Gençliğim karanlık bir fırtına, boran oldu,
Ara sıra ve yer yer parlak güneşler açan;
Bahçemde birkaç tane kızarmış meyve kaldı,
Yıldırımla yağmurun getirdiği yıkımdan.

İşte sonbaharına vardım düşüncelerin,
Kullanmak gerek artık küreği ve tırmığı
Taşkın görmüş toprağa bir düzen vermek için,
Suyun mezarlar kadar büyük çukur açtığı.

Kim bilir düşlediğim yeni çiçekler burda
Bulacak mı sellerin yıkadığı toprakta
O gizemli besini güç kuvvet kazandıran?


- Ey acı! Ey acılar!
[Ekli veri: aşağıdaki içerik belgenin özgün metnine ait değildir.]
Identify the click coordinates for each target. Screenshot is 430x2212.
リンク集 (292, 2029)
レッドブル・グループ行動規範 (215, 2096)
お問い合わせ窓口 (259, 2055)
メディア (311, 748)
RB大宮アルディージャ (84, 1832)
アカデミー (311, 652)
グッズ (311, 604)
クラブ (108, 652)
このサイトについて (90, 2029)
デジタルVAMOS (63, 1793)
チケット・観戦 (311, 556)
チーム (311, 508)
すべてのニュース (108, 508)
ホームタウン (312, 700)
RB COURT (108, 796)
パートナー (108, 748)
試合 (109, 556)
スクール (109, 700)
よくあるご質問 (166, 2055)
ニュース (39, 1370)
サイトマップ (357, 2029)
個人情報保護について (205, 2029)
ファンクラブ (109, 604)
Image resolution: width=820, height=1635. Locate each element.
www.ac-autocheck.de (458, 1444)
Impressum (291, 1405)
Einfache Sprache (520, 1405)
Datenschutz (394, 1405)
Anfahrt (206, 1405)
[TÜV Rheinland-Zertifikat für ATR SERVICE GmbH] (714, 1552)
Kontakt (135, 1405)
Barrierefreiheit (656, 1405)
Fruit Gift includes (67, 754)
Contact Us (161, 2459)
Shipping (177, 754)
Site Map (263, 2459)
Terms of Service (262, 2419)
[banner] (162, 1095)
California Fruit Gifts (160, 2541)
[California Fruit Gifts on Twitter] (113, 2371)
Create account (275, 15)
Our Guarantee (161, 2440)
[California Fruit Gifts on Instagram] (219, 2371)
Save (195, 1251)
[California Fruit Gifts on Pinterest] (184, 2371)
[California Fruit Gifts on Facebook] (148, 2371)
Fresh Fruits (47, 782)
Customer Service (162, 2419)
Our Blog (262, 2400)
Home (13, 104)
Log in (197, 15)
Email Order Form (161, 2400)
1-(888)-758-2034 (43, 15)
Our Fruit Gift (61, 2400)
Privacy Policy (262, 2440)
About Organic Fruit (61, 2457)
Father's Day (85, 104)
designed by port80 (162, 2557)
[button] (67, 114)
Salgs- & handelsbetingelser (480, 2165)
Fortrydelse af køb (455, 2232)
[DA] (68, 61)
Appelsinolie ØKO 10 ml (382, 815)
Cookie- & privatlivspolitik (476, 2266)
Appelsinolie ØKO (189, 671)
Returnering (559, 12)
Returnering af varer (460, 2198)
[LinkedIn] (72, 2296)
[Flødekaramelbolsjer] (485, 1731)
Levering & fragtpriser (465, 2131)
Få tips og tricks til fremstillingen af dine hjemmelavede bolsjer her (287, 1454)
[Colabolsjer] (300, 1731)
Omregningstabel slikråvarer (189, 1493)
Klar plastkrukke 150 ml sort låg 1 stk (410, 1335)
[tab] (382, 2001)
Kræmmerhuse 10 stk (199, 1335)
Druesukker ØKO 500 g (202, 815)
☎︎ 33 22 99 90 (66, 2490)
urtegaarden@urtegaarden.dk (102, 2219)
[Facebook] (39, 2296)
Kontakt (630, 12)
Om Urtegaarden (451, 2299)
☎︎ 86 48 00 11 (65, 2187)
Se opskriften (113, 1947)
Zaman hayatı yiyor,
Ve yüreği kemiren göze görünmez
Düşman Yitirdiğimiz kanla büyüyüp güçleniyor!

Çeviren : Ahmet Necdet
 (***)


 

 ͠    ͠    ͠    ͠


YOLCULUĞA ÇAĞRI


Çocuğum, düşün,
Gidip de bir gün
Yaşamak beraberce!
Sevmek hep sevmek,
Sevip de ölmek
Sana benzer o yerde!
Bu puslu gökler
Beni cezbeder
Islak güneşlerinde
Gizemli derin
Hain gözlerin,
Parlarken yaş içinde.
Orda, ölçü zarafet,
Sessizlik, görkem, şehvet.
Geçmiş yıllarla
Parlayan eşya, S
üslerdi odamızı;
Nadir çiçekler
Kaplardı amber
Kokusuyla her yanı,
Zengin tavanlar,
Derin aynalar,
Doğu’nun görkemi bu,
Her şey gizlice
Kendi dilince
Sözle beslerdi ruhu.

Orda, ölçü zarafet,
Sessizlik, görkem, şehvet.



Kanalda çoğu
Serseri ruhlu
Gemiler var uyuyan;
Gelmişler, arzun
Karşılık bulsun
Diye çok uzaklardan.
- Güneş çekilir,
Bütün bir şehir,
Her kanal ve her tarla,
Altınla dolar;
Dünya düş kurar
Sıcak bir aydınlıkta.

Orda, ölçü zarafet,
Sessizlik, görkem, şehvet

 

Çeviren : Ahmet Necdet  (***)

 

 ͠    ͠    ͠    ͠


ÎÇ SIKINTISI (LIX)


Karakış bütün kente karşı öfkeli, kızgın,
Testisinden karanlık soğuk döküyor yine
Solgun sakinlerine komşu bir mezarlığın
Ve ölümlülük sisli mahalleler üstüne.

Kedim yatacak bir yer arayarak taşlıkta
Sıskacık vücudunu oynatıyor durmadan;
Yaşlı bir şair ruhu dolaşıyor olukta
Üşüyen bir hortlağın hazin sesiyle her an.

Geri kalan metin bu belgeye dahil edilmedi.